Gold will soon displace the US dollar, and Americans are missing out

Next month will mark 80 years since the US dollar was formally anointed as the world’s reserve currency.

It was July 1944. And with the war in Europe near its denouement, governments were already trying to plan what the postwar world would look like. Most urgently, they needed to figure out how to rebuild their devastated economies.

Just think about the mess they were in: nearly every industrialized country in Europe had been destroyed by war. Manufacturing and farming were both in the dumps, and they had very little savings to invest in economic revival.

They also had a gigantic mess when it came to international trade. Dozens of countries each had their own currencies, so commercial trade meant each government keeping 20-30 currencies in reserve.

France, for example, would have to hold Austrian schillings, British pounds, Spanish pesetas, Italian lira, Dutch guilders, Soviet rubles, etc. in reserve, just to be able to trade.

A much, much simpler solution was for every country to use the same currency to trade with each other. And there was no question about which currency would be the right choice: the US dollar.

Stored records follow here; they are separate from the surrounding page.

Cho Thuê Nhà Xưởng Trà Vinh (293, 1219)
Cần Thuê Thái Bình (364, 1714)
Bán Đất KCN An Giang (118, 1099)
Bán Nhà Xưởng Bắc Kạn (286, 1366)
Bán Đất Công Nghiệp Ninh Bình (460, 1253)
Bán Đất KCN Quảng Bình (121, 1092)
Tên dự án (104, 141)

In 1944, the United States still had a strong and powerful economy. It had robust capital markets and a well-developed financial system. It was the only country left standing.

So, representatives from more than 40 nations gathered that summer in picturesque Bretton Woods, New Hampshire and formally agreed to use the US dollar for international trade and commerce.

More specifically, each country fixed its exchange rate to the US dollar, while the US dollar was fixed to gold.

It only lasted about thirty years. By the early 1970s, the original Bretton Woods deal had been completely undone. Currencies floated freely against each other (including the dollar), and the US dollar terminated its link with gold.

And yet (thanks in part to Saudi Arabia agreeing to sell oil in dollars), the US dollar has continued to remain the dominant reserve currency through today.

For the most part that was still a sensible bet; the US has been the world’s #1 economy for the past five decades. But the cracks are obvious.

The US federal debt is a national embarrassment. At $35 trillion, the debt is far larger than the entire US economy… and it gets worse every year.

The US government is also completely dysfunctional. The vitriol and enmity, among the parties and within the parties, is so extreme that virtually nothing productive or beneficial ever takes place. The business of government now is merely two sides screaming that the other is a threat to democracy.

The President barely knows where he is half the time, and the other half he spends shredding the Constitution to engage in some anti-capitalist, inflationary, fanatical woke climate agenda.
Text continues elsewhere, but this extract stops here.